**Assignment:** Quote everything in the text on drug prices below from "Are drug prices" down to "of new products.", word for word.

**Text for analysis:**
Are drug prices in the United States higher than in other countries? The answer to this question is not as simple as it may seem. Patricia Danzon and her colleague Michael Furukawa at the University of Pennsylvania's Wharton School have recently published three articles that explore the complex issues involved in making international price comparisons and measuring the effects of price control schemes used in several foreign countries. At an AEI conference on December 12, Danzon explained how price comparisons are affected by foreign exchange rate fluctuations and the selection of products that are used in the comparisons. She presented her own estimates of how prices of pharmaceuticals in the United States compare to Canada and other countries and how the use of price controls is affecting the availability of new products.

Patricia Danzon
University of Pennsylvania

Most of the clamor that pharmaceutical prices are unfairly low in foreign countries is based solely on anecdotal evidence. In contrast, this study makes international price comparisons using a broad market basket of pharmaceuticals characteristic of the United States and estimating its retail value in the largest European markets, Mexico, and Chile. We analyzed several factors contributing to overall price differences, such as varying utilization patterns.

**Material provided:**
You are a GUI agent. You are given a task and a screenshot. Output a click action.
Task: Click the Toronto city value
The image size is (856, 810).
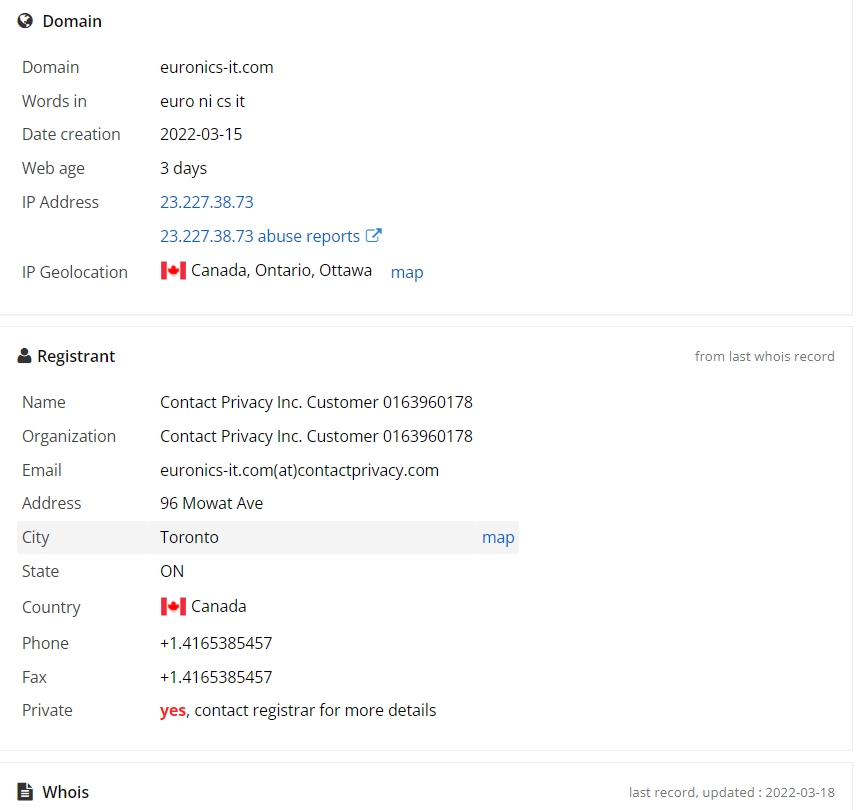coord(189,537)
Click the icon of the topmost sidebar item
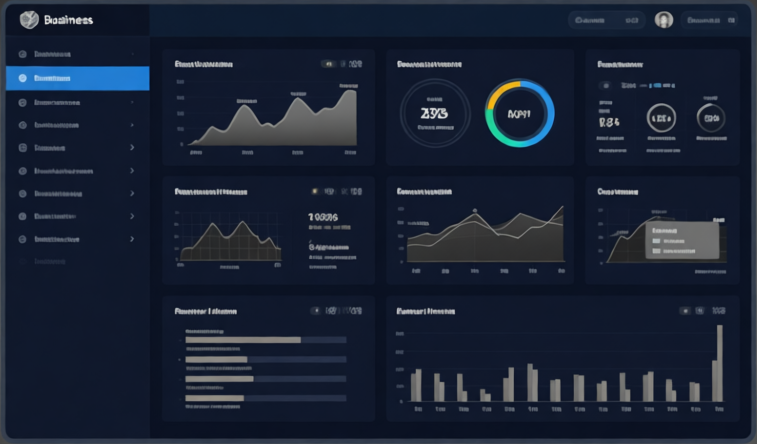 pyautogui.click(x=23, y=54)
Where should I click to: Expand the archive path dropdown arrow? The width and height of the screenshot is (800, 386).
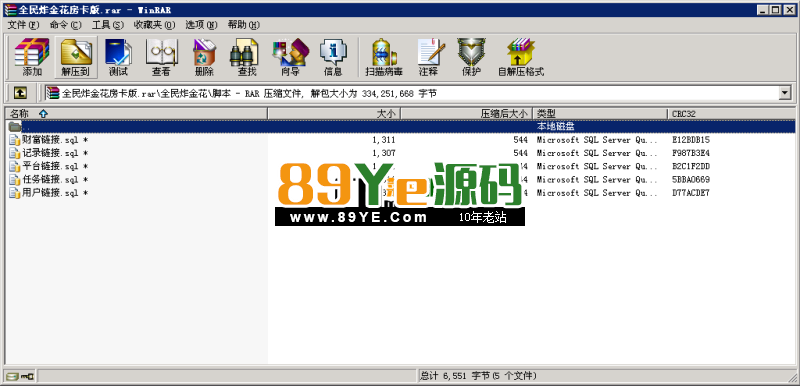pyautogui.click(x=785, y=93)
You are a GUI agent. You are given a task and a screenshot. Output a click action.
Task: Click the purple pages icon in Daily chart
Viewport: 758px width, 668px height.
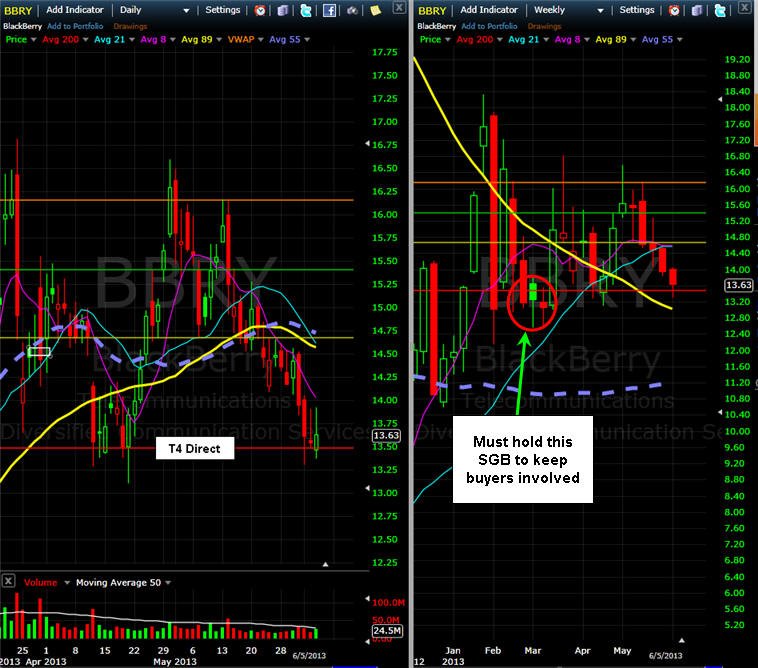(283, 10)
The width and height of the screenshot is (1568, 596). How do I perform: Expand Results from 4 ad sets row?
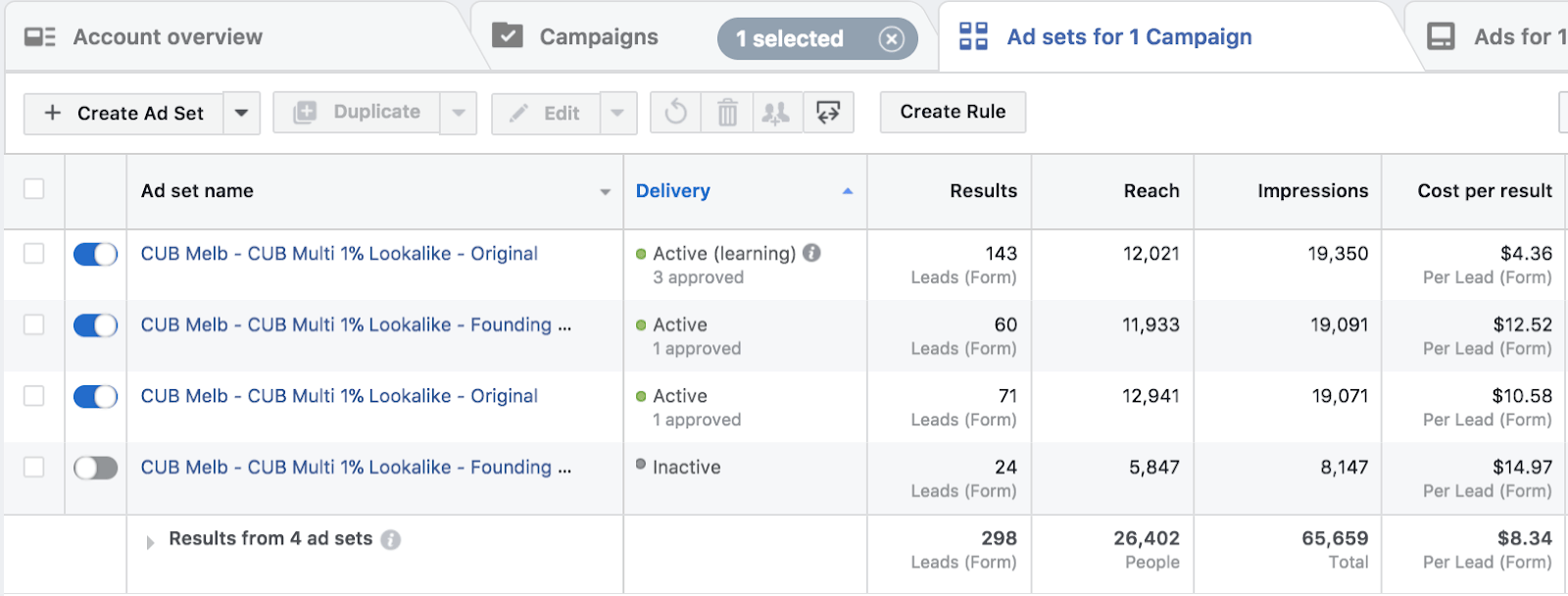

**Solution:**
Are drug prices in the United States higher than in other countries? The answer to this question is not as simple as it may seem. Patricia Danzon and her colleague Michael Furukawa at the University of Pennsylvania's Wharton School have recently published three articles that explore the complex issues involved in making international price comparisons and measuring the effects of price control schemes used in several foreign countries. At an AEI conference on December 12, Danzon explained how price comparisons are affected by foreign exchange rate fluctuations and the selection of products that are used in the comparisons. She presented her own estimates of how prices of pharmaceuticals in the United States compare to Canada and other countries and how the use of price controls is affecting the availability of new products.